Dr John Lever

Director, Centre for Sustainability, Responsibility, Governance and Ethics

Reader at Department of Management, Huddersfield Business School

I recently visited a new micro poultry farm nestled into the gentle slopes of the beautiful Holme Valley on the outskirts of Huddersfield in West Yorkshire. After seven years working on intensive farms, the owner Rebecca has decided it is time to farm differently. She is motivated to produce high quality food for local people using ethical, sustainable methods, and the farm adheres to strict regenerative principles and practices.

Raised in small groups with low stocking densities, each chicken at Yorkshire Pasture Poultry has access to fresh air and sunlight every day. As we start talking, Rebecca explains how she moves the electric fence that surrounds the three mobile coops (2 with broilers, 1 with layers) daily to give her chickens access to recently cleared patches of rough grass and brambles, and how natural fertilization regenerates each new space into lush green pasture.

When they arrive as day old chicks, each bird is placed in a brooder in a poly tunnel with fresh bedding. Depending on the weather and time of year, they stay here for up to 3 weeks until they are ready for pasture life. After two vaccines for common chicken diseases just after hatching, the birds do not receive any unnecessary medicines or antibiotics. Certified by A Greener World, Rebecca uses slow growing breeds, which are encouraged to be active and forage in a natural environment unhindered by fertilisers or chemicals.

As we step over the fence into today’s space (one of the hottest days of the year so far), the chickens remain calm and unmoved, quietly resting in the shade after their early morning pecking and foraging. Unlike soya fed industrial chicken (which is linked to deforestation), Rebecca’s birds are fed a soya free diet containing grains grown in the UK.

Yorkshire Pasture Poultry currently operates from May to October and it takes just two days for fresh chicken to reach customers.

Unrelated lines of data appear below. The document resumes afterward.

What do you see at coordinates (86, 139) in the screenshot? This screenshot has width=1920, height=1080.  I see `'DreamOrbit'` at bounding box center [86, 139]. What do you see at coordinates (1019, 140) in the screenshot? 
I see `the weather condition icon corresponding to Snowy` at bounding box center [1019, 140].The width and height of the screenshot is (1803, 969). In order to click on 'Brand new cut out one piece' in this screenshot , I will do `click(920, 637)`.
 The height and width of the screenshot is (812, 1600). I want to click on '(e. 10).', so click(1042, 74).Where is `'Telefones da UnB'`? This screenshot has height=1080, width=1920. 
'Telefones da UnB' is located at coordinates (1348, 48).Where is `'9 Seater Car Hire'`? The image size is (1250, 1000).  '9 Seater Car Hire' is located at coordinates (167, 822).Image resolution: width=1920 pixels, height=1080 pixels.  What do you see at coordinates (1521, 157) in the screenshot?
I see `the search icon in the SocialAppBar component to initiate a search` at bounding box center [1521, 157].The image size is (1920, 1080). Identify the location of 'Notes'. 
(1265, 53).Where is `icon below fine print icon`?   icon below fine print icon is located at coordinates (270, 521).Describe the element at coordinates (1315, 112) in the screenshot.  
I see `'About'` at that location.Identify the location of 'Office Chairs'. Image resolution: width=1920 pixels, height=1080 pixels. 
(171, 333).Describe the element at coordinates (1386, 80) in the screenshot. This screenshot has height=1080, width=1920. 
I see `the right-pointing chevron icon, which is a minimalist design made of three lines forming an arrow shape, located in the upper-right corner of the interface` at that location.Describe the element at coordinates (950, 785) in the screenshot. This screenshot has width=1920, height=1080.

Rebecca currently sells at regional farmers markets. She also freezes some products for sale throughout the winter months and is now offering farm shares to connect with local people who are inclined to support independent community-based farms. Only one chicken has escaped so far to be eaten by a fox. Other challenges remain, not only explaining the benefits to passing walkers, but keeping the expectations of potential stockists under control.

This goes to the heart of the issues facing many of the new regenerative food enterprises that are springing up around the country. Do they compromise their key ethical and sustainability principles by using traditional logistics (that send products to a depot miles away for distribution back to local people) or do they sell direct to the community via farmers markets and direct sales channels? Do they scale up? Or do they scale out and help like-minded people to replicate their practices and develop similar regenerative enterprises?

Although they are enacted in multiple ways, all such enterprises are inspired by nature; each is concerned with what living systems can teach us. A good way of thinking about the issues involved is to consider what have been referred to as nested markets, which ‘are often related to, if not grounded upon, local and regional resources’. This is the future of food systems. How we get there is still in the making through the social struggles and market creations of Rebecca and other like-minded people.